===== Texte fourni

Le Mouvement 76 doit son nom à sept revendications non satisfaites et six ministres de la Santé qui se sont succédés depuis la révolution sans faire les réformes attendues. « Nous avons même proposé au ministre de la Santé de prendre l’argent qu’il voulait retenir du salaire des médecins grévistes pour combler les dettes de la Pharmacie centrale. »

« Nous avons même proposé au ministre de la Santé de prendre l’argent qu’il voulait retenir du salaire des médecins grévistes pour combler les dettes de la Pharmacie centrale »

- Jed Hencheri, médecin militant

Cette crise des médecins s’illustre par un exode massif depuis la révolution. En 2017, près de 45 % des jeunes médecins ont quitté la Tunisie pour aller pratiquer en Europe, selon les chiffres du cabinet Sigma Conseil. Ils partent souvent vers l’Allemagne et la France.

Pour Jed Hencheri, la pénurie de médicaments révèle le désengagement total de l’État face au secteur public. « On parle depuis longtemps de la pénurie, de la corruption, des problèmes d’infrastructures, mais l’État ne réagit pas. Les autorités ont même été dans le déni pendant un certain temps. »

Un agent de la fonction publique au laboratoire pharmaceutique de l’hôpital Charles Nicolle à Tunis, qui a voulu garder son anonymat, confirme ces déclarations. Depuis plusieurs mois, il ne peut plus donner de gants stériles à ses stagiaires et a vu le manque de réactifs pour les analyses de son laboratoire, handicaper son travail.

Chute de toit

« La chute du toit, le 3 mai, sur notre laboratoire, a été de trop. Les autorités ont très peu réagi. On se demande vraiment si l’État a la volonté d’aider le secteur de la santé publique en Tunisie ou s’il veut le laisser couler. »

Si la mobilisation des médecins et la colère des patients passent désormais essentiellement par les réseaux sociaux, certains commencent à utiliser internet pour tenter de résoudre partiellement le problème.

==========

- [Questions]
**A.** Résumez en deux phrases le texte sur la crise de la santé publique en Tunisie.
**B.** Reproduisez fidèlement le passage du texte sur la crise de la santé publique en Tunisie qui s'ouvre sur les mots contenant « Si la mobilisation » et se ferme sur « partiellement le problème. ».
Appuyez-vous uniquement sur le texte.

===== Lignes fournies

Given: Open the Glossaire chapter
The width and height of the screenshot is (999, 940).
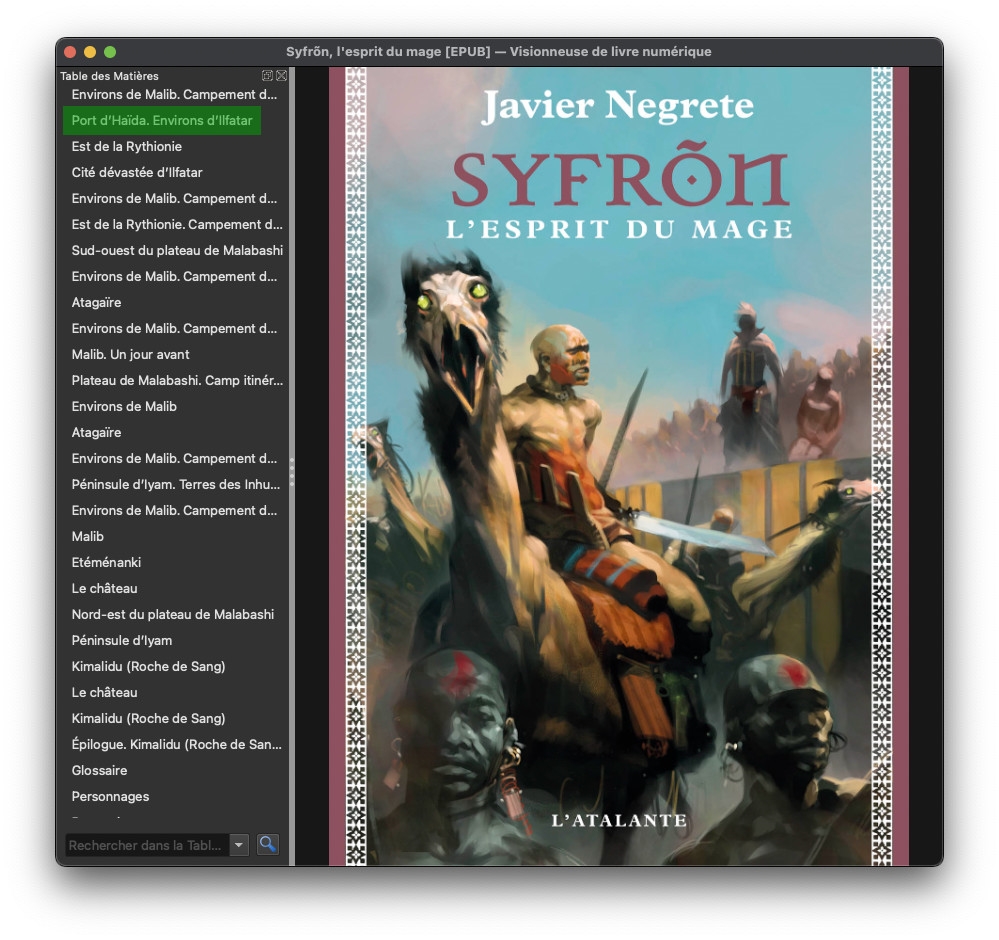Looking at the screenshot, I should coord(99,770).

==========
===== Lignes fournies

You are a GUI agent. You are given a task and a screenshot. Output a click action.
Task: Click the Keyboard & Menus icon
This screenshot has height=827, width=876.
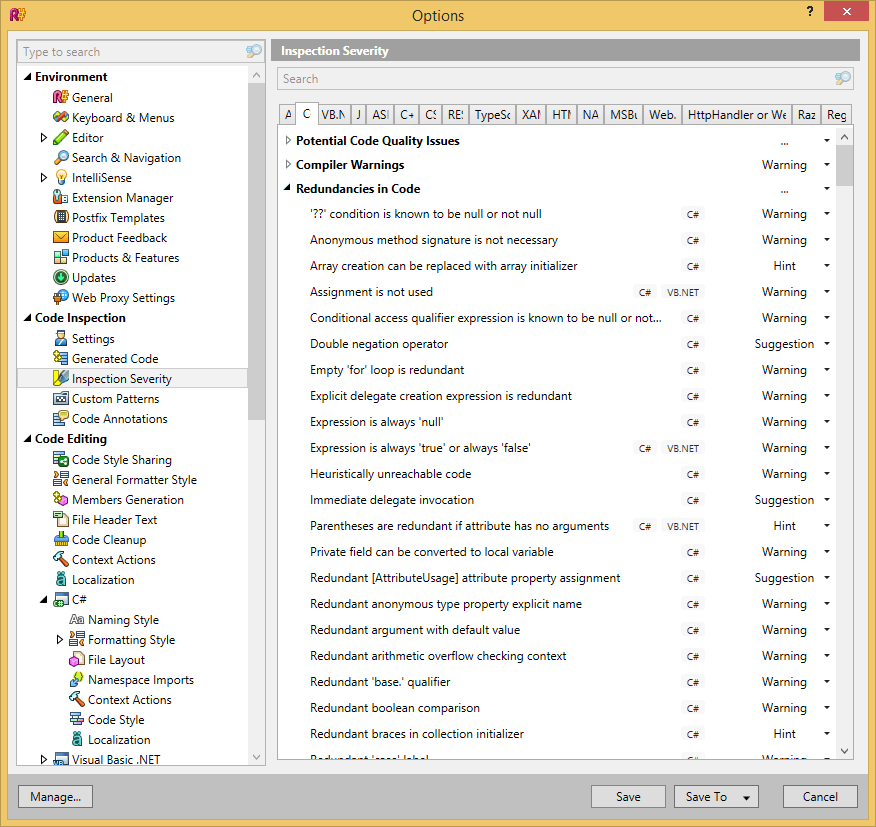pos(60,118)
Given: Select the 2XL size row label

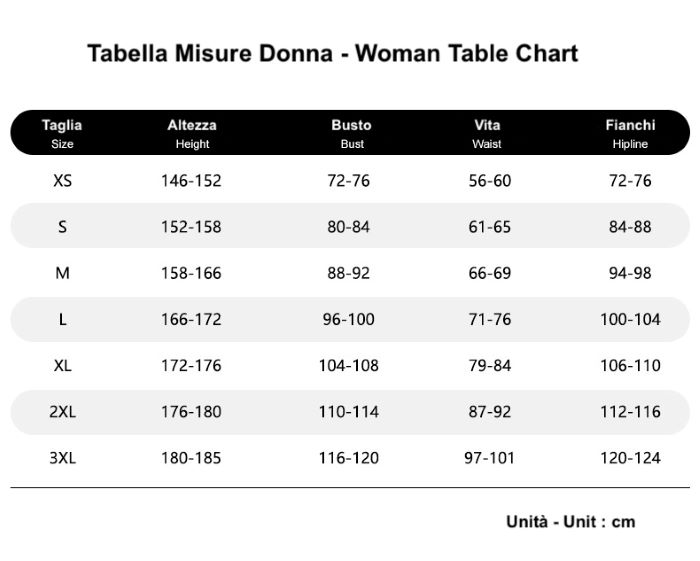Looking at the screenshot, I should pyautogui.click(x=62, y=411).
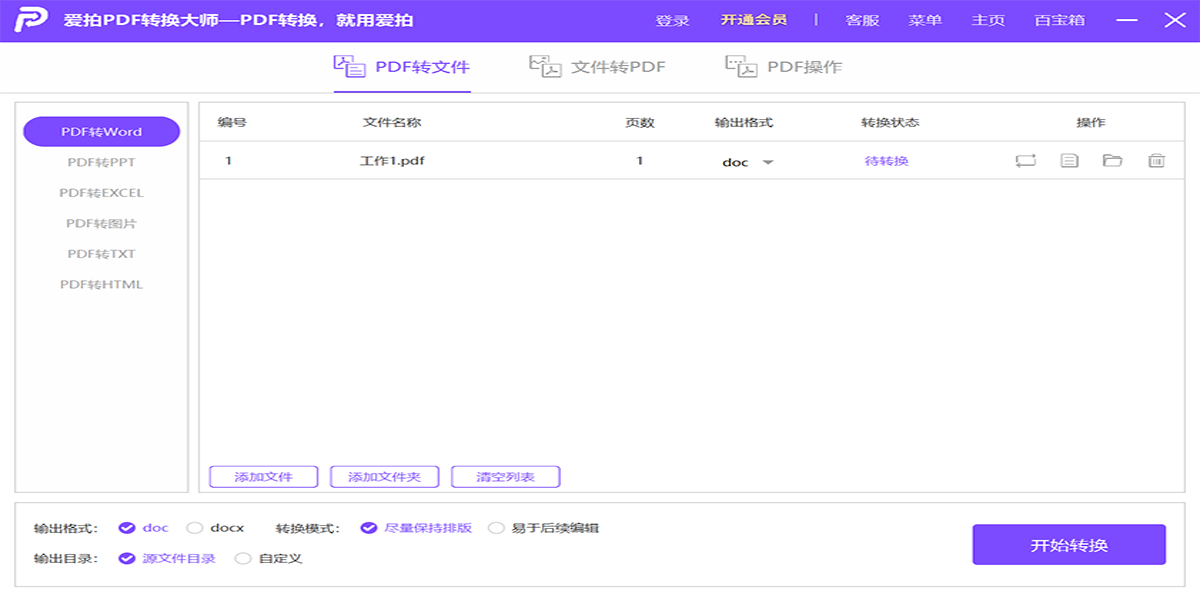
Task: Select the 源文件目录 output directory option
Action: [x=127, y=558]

==========
===== Lignes fournies

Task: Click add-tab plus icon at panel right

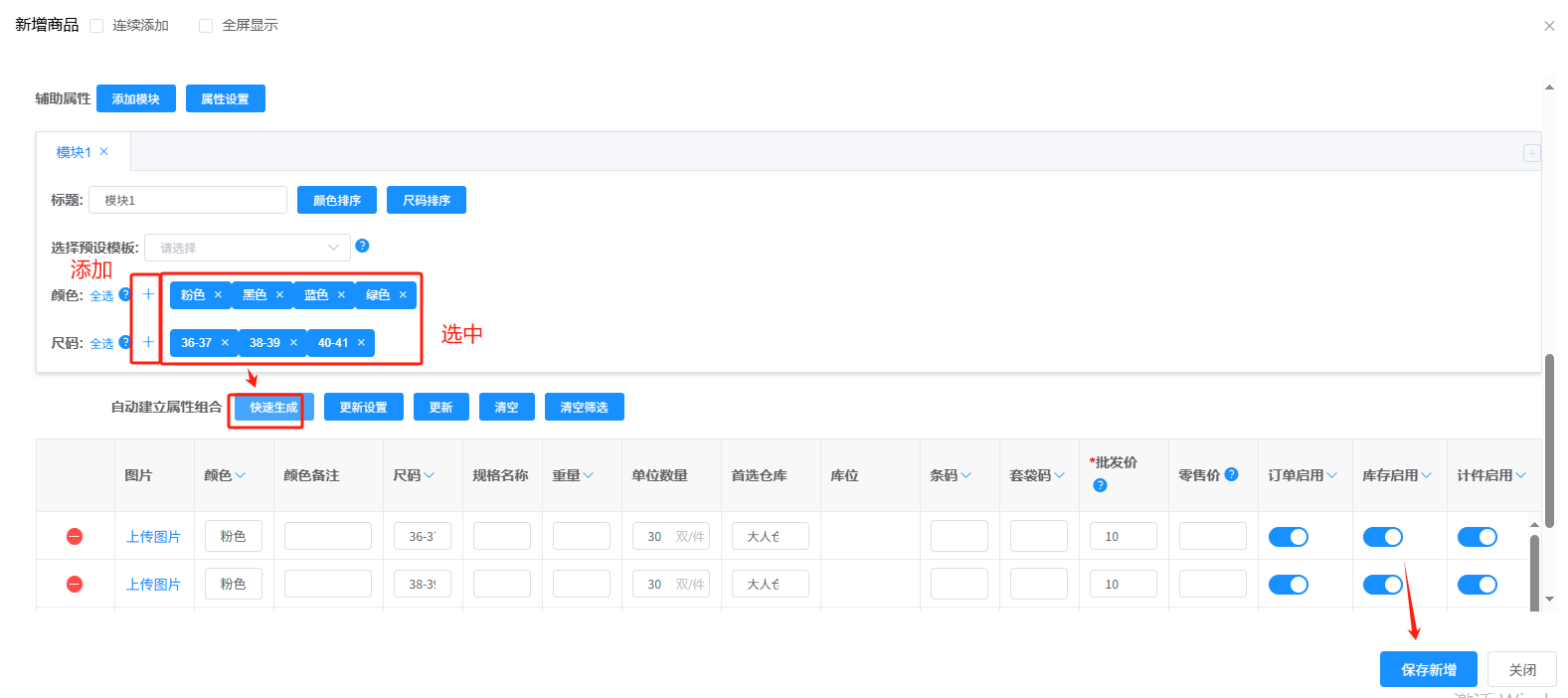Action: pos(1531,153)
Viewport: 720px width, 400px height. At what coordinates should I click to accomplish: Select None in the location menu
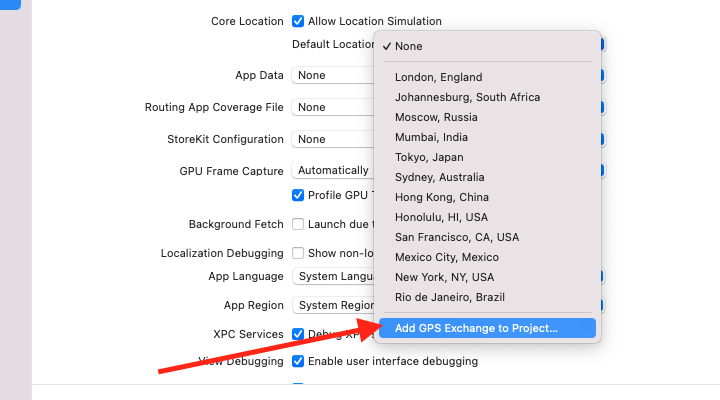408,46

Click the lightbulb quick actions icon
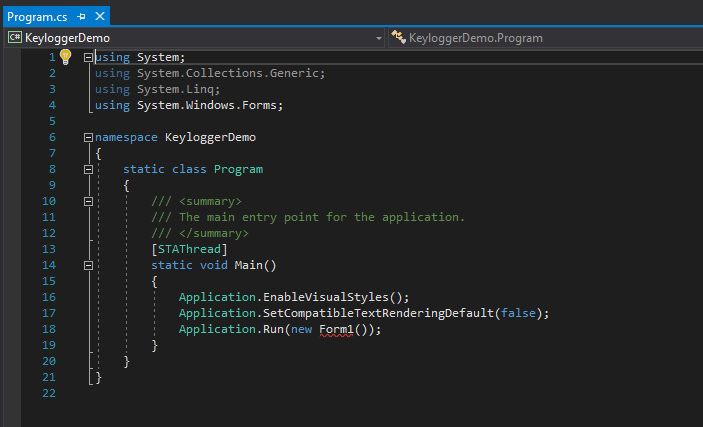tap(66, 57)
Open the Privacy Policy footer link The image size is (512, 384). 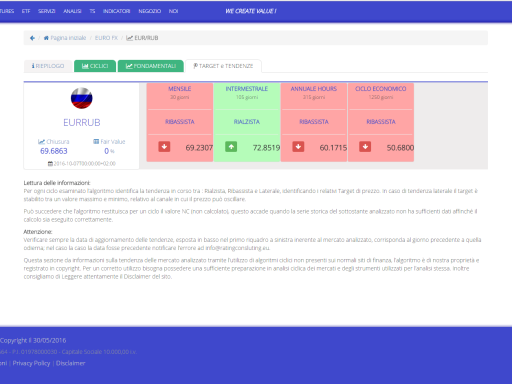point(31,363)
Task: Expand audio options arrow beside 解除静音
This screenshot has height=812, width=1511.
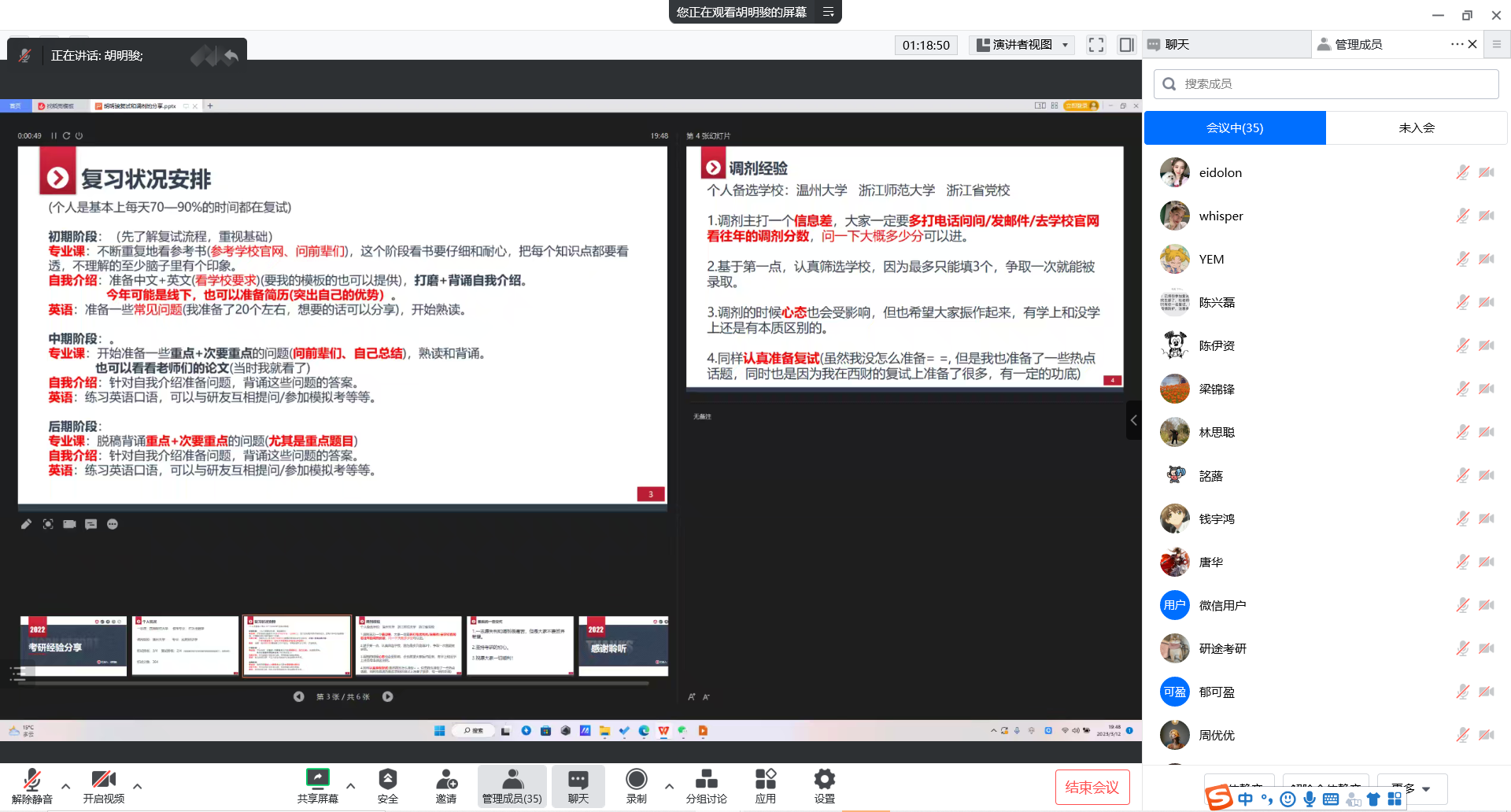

==========

- [Réponses par question]
**A.** Depuis la révolution, la Tunisie connaît un exode massif de ses médecins : en 2017, près de 45 % des jeunes médecins sont partis exercer en Europe, selon le cabinet Sigma Conseil. Le médecin militant Jed Hencheri et un agent anonyme du laboratoire de l'hôpital Charles Nicolle dénoncent la pénurie de médicaments et de matériel ainsi que le désengagement de l'État face au secteur public de la santé.

**B.**
Si la mobilisation des médecins et la colère des patients passent désormais essentiellement par les réseaux sociaux, certains commencent à utiliser internet pour tenter de résoudre partiellement le problème.